There are a few points that might assist you:
Have you installed the environments using install_alma.sh? Please check the versions of your transformers, deepspeed, accelerate, and peft packages.
If all packages were installed using install_alma.sh, consider attempting to reproduce the results using our released model to verify if you can achieve the same outcomes.
Ensure that you are evaluating your best model, which should have the lowest valid loss. If you have set --save_total_limit 1
, the best saved model will be named your_out_dir/checkpoint-{some_step}
in your directory. Confirm that you are evaluating this checkpoint.
Let me know if you have further questions!
Thank you!
My environment was setted up using install_alma.sh
, my version is as following:
transformers 4.34.1
deepspeed 0.10.0
accelerate 0.21.0
peft 0.4.0
Reproduce Using Our Released Model
I am running this model.
Get the Best Checkpoint
I think this is the problem, I trained the LoRA model and generate the translation using runs/parallel_ft_lora.sh
, which scripts may do predict directly loading the last model. I am trying to specify the output_dir/checkpoint-{step}
to regenerate translation.
I see there are 3 adapter_model.bin
, one is in output_dir/
, one is in output_dir/checkpoint-{step}/
, and the last is in output_dir/checkpoint-{step}/adapter_model/
, are they the same?
I will report my results when I finish my experiment. And thanks for answering my question.
You may want to use output_dir/checkpoint-{step}/adapter_model/
or output_dir/checkpoint-{step}
transformer version could be a minor issue since LLaMA implementation was changed a lot. You may want to roll back to 4.30.0.dev0
by pip install git+https://github.com/fe1ixxu/ALMA.git@hf-install
. This version can reproduce the exact the same results as we reported in the paper.
I have changed transformers
version to 4.30.0.dev0
, the same hyperparameters didn't produce a better score. Using the released LoRA model can exactly reproduce the same score with paper.
I tried a set of hyperparamters, finally got a best Avg score:
xx-en 33.97 BLEU , 84.11 COMET
en-xx 29.59 BLEU , 86.41 COMET.
Thanks for answering my question. And great work!
Hi, thanks for this great project.
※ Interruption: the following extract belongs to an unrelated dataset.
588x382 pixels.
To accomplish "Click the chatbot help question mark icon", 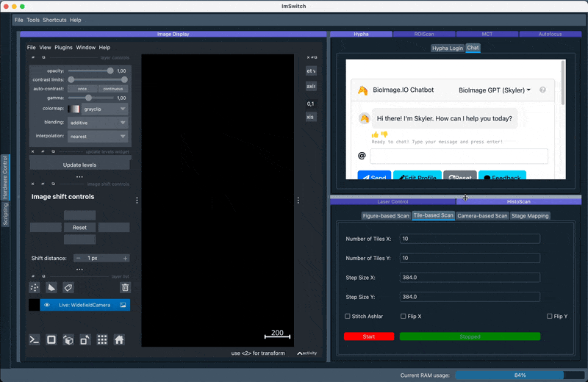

When I reproduced the results of the paper ALMA-7B-LoRA, some problems arose: I use human_written_data to finetune the pretrained ALMA-7B-pretrain model with LoRA following the paper's setting, which epoch is 2, my en-xx Avg COMET is 81.38, the paper is 86.37, and en-zh COMET is 62.58, the paper is 84.87.
When I follow this repo's setting, which epoch is 1, the result become normal, but has about 1 point lower than the paper’s BLEU and COMET. The paper's Avg result, xx-en 34.31BLEU and 84.12COMET, en-xx 29.78 BLEU and 86.37COMET. My result is, xx-en 33.14BLEU and 83.88COMET, en-xx 28.46 BLEU and 85.96COMET.
In my experiment, I changed the following setting to fit my device (only one 40G A100) and batch_size 256 (per_device_batch_size is 4 as default):
--gradient_accumulation_steps 64
inparallel_ft_lora.sh
,gradient_accumulation_steps: 64, num_processes: 1
indeepspeed_train_config.yaml
.Are there some problem with my setting?